Why is Distributed Tracing Broken?

What does it take to introduce distributed tracing into your system?

  • Sort out what distributing tracing is.
  • Sort out what you can trace end-to-end. There are always some legacy blackholes that will drop your traces. If it is in your critical path, you need ways to go around hole.
  • Sort out where to begin. Most users assume you start with instrumenting your code. You should ideally start with HTTP or RPC traces and only touch an instrumentation library if you need custom spans and annotations.
  • Sort out which propagation format you can use. Sort out which components of your system can understand that format.

What might the ideal distributed tracing world be?

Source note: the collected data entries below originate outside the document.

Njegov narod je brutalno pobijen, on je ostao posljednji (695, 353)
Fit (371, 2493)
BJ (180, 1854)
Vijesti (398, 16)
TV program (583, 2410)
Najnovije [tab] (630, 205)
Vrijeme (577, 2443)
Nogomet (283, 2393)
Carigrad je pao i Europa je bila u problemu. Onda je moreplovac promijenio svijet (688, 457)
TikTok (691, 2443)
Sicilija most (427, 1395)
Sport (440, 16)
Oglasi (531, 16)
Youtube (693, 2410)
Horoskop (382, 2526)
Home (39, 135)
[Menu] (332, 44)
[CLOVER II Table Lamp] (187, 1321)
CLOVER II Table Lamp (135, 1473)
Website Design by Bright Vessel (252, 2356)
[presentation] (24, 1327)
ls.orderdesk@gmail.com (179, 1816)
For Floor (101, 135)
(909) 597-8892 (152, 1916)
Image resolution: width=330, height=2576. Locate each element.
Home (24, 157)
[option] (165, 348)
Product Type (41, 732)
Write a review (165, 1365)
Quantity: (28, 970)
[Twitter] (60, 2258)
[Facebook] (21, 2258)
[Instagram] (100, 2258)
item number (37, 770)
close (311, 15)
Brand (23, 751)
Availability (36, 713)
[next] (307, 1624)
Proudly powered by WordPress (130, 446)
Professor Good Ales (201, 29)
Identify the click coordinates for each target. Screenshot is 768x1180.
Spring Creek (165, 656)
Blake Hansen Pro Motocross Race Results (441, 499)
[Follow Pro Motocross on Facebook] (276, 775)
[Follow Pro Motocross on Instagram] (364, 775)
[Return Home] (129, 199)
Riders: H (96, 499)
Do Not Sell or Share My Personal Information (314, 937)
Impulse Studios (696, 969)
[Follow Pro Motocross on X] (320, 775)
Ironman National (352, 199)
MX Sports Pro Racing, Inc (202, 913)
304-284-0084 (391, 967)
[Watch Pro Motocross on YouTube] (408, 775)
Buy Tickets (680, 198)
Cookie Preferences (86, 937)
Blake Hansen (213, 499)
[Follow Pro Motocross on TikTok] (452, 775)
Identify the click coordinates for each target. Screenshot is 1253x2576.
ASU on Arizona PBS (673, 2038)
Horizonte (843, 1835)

  • There is a common propagation format and everyone understands each other’s traces. This eliminates the necessity of all systems need to be linked with the same vendor-specific libraries to be compatible.
  • There is a common exposition format. Either I export directly to backends or store myself. I can consume the data myself or preprocess. Once there is a common exposition format, there will be more tools that can utilize the tracing data other than the fully featured tracing backends.
  • Users get traces automatically from HTTP clients/frameworks, RPC frameworks. Users don’t have to instrument anything unless they specifically need fine-grained spans or annotations.
  • No instrumentation library lock-in. We encourage an ecosystem with various instrumentation libraries that can generate traces in the common exposition format.

I’d prefer stop adding complexity and more incompatible solutions to the mix. We need a data format and a defacto way to identify traces, then a defacto way to propagate them on wire and in-process.

Distributed tracing cannot be mainstream if we fail to achieve a basic level of compatibility with each other.